Task details => Look in the material below for the line holding "Instruction: Click the com.database.test.mybatisTest.dao". Set it down exactly, with each later line up to and including the line holding "Task: Click the Réinitialiser button".

Data extract =>
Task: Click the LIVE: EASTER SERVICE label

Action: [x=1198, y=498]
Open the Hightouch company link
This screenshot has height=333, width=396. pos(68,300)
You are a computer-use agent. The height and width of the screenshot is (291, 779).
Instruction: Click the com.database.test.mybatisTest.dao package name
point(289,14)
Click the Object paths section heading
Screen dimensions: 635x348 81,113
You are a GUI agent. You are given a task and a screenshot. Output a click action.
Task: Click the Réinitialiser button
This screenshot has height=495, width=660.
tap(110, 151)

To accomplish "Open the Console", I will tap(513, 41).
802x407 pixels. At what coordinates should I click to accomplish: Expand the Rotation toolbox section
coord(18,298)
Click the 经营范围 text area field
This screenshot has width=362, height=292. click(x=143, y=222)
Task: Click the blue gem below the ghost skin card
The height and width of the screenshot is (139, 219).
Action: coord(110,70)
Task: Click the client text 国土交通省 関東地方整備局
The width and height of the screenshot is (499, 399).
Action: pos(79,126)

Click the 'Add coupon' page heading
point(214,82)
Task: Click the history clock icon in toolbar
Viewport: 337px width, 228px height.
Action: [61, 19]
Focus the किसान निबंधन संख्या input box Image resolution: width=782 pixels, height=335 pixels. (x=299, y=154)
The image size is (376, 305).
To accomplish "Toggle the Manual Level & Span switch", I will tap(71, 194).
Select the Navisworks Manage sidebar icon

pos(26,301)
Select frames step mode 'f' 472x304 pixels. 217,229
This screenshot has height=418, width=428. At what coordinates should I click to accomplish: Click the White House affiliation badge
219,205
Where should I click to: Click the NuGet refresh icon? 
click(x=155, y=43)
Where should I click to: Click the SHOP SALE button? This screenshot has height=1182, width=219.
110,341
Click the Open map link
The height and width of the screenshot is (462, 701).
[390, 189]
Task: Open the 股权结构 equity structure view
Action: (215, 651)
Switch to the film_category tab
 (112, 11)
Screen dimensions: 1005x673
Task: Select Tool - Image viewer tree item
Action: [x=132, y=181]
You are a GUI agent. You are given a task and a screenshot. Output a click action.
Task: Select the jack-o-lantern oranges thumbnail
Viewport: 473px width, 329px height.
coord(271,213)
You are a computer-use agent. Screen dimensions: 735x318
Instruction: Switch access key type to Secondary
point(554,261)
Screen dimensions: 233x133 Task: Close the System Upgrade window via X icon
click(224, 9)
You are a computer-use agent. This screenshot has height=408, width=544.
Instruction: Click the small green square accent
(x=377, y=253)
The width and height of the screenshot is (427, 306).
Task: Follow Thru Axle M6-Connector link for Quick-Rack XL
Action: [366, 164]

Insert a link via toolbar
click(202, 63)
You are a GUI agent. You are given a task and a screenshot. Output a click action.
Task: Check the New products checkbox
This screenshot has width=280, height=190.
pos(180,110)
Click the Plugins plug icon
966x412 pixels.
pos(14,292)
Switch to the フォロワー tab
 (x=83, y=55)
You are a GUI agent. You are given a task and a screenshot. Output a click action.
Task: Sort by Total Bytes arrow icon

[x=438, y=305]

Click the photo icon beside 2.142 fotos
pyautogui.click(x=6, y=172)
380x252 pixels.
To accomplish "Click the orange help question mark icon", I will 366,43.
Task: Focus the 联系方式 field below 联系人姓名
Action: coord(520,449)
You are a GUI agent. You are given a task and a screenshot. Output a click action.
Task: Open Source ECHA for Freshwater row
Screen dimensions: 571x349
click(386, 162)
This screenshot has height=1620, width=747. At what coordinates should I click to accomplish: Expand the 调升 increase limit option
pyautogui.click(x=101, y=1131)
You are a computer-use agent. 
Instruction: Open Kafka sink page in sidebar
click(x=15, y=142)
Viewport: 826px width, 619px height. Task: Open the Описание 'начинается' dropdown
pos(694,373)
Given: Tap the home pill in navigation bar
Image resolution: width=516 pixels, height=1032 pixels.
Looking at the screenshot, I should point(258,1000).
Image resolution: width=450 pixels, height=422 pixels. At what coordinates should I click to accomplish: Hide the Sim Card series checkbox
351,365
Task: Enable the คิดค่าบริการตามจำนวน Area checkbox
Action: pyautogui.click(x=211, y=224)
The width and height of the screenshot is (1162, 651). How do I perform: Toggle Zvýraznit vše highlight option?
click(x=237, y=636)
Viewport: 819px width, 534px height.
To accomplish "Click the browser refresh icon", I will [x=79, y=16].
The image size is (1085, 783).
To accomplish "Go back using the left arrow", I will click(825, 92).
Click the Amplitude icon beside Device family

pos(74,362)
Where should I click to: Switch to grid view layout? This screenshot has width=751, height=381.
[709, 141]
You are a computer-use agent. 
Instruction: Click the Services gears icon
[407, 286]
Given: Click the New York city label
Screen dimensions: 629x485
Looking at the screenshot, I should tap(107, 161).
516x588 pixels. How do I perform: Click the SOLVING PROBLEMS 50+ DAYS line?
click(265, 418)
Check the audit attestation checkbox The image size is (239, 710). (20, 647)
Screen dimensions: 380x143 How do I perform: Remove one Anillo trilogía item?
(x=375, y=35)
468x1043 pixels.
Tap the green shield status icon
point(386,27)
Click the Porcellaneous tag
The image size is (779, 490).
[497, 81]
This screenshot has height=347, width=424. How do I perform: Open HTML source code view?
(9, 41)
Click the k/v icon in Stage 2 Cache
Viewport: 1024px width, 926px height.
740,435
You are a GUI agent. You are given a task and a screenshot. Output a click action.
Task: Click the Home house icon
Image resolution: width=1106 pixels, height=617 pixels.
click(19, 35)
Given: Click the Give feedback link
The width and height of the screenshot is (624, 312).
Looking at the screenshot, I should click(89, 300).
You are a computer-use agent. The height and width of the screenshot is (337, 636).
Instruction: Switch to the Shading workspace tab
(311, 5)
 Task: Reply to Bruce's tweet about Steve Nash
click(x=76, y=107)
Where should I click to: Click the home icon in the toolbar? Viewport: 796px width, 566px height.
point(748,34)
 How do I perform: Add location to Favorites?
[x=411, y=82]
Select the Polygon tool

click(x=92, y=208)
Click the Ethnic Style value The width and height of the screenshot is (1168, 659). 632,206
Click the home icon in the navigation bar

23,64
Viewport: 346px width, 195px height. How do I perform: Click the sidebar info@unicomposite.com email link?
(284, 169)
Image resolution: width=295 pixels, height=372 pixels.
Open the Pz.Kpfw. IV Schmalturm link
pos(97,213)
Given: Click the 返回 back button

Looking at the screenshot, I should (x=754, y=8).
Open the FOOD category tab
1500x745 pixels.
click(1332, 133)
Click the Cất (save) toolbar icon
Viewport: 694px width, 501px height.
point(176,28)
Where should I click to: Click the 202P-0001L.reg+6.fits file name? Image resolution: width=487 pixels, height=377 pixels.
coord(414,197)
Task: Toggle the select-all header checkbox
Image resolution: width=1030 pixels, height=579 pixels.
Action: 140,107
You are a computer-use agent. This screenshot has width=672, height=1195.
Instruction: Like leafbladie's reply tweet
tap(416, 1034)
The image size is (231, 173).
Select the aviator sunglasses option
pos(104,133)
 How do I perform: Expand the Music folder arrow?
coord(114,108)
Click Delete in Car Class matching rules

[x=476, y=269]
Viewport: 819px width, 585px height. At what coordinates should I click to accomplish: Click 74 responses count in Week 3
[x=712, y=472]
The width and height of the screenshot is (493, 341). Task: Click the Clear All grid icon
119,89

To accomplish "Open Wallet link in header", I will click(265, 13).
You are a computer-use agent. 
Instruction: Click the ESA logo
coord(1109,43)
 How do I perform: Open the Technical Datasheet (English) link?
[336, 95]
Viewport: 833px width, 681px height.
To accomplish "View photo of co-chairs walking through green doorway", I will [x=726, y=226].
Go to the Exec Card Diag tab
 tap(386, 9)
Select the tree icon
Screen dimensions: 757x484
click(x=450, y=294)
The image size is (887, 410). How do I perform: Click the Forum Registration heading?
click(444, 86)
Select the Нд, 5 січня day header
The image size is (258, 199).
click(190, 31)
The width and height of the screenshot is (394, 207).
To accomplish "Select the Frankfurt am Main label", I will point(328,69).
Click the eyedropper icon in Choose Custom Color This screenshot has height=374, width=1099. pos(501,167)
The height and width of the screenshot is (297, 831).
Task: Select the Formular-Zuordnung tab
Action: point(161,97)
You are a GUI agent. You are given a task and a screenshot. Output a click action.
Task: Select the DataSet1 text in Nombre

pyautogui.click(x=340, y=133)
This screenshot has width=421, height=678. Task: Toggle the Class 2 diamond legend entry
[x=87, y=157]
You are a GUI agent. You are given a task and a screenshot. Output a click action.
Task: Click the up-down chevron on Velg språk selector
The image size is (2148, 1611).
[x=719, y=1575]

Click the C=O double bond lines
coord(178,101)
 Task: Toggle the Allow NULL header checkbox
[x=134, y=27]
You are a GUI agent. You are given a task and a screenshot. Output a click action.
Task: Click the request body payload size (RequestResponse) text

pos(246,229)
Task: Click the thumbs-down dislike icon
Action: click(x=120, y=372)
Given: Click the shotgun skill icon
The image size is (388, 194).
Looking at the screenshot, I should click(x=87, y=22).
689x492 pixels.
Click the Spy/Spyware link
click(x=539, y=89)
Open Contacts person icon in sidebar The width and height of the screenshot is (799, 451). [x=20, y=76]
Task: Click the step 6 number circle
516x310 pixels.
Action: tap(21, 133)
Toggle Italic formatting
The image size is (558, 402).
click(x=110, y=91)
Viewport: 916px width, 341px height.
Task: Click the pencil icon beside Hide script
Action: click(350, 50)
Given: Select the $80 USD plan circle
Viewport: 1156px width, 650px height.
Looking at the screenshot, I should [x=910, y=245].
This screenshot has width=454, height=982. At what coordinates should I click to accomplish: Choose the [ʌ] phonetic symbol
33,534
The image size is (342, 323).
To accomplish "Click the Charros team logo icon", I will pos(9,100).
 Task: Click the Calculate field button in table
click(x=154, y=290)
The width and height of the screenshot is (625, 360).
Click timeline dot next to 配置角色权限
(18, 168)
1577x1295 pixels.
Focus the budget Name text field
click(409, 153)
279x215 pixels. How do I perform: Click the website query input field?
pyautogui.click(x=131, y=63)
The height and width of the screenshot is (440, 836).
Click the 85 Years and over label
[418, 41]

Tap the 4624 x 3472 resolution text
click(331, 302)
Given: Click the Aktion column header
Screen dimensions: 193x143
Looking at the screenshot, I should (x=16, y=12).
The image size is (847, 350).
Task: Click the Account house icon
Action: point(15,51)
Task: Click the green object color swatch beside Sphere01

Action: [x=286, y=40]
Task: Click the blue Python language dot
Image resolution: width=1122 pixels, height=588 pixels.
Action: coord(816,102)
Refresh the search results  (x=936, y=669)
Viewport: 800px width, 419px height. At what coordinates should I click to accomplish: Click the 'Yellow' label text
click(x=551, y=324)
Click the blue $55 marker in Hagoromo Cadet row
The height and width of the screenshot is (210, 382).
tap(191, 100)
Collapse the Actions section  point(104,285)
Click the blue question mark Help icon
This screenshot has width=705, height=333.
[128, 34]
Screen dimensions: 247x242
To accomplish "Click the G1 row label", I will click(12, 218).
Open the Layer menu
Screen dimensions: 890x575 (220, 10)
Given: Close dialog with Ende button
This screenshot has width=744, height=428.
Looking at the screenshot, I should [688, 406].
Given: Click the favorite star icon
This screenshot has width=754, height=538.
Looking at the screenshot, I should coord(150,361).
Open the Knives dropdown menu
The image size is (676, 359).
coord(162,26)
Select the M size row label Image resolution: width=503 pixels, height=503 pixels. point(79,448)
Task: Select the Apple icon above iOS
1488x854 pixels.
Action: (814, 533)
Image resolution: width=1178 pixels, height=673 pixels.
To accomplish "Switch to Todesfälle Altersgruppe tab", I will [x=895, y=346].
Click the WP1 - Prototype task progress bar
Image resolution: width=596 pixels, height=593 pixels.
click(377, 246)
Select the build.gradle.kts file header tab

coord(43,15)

Solution to the exercise =>
Instruction: Click the com.database.test.mybatisTest.dao package name
point(289,14)
Click the Object paths section heading
Screen dimensions: 635x348 81,113
You are a GUI agent. You are given a task and a screenshot. Output a click action.
Task: Click the Réinitialiser button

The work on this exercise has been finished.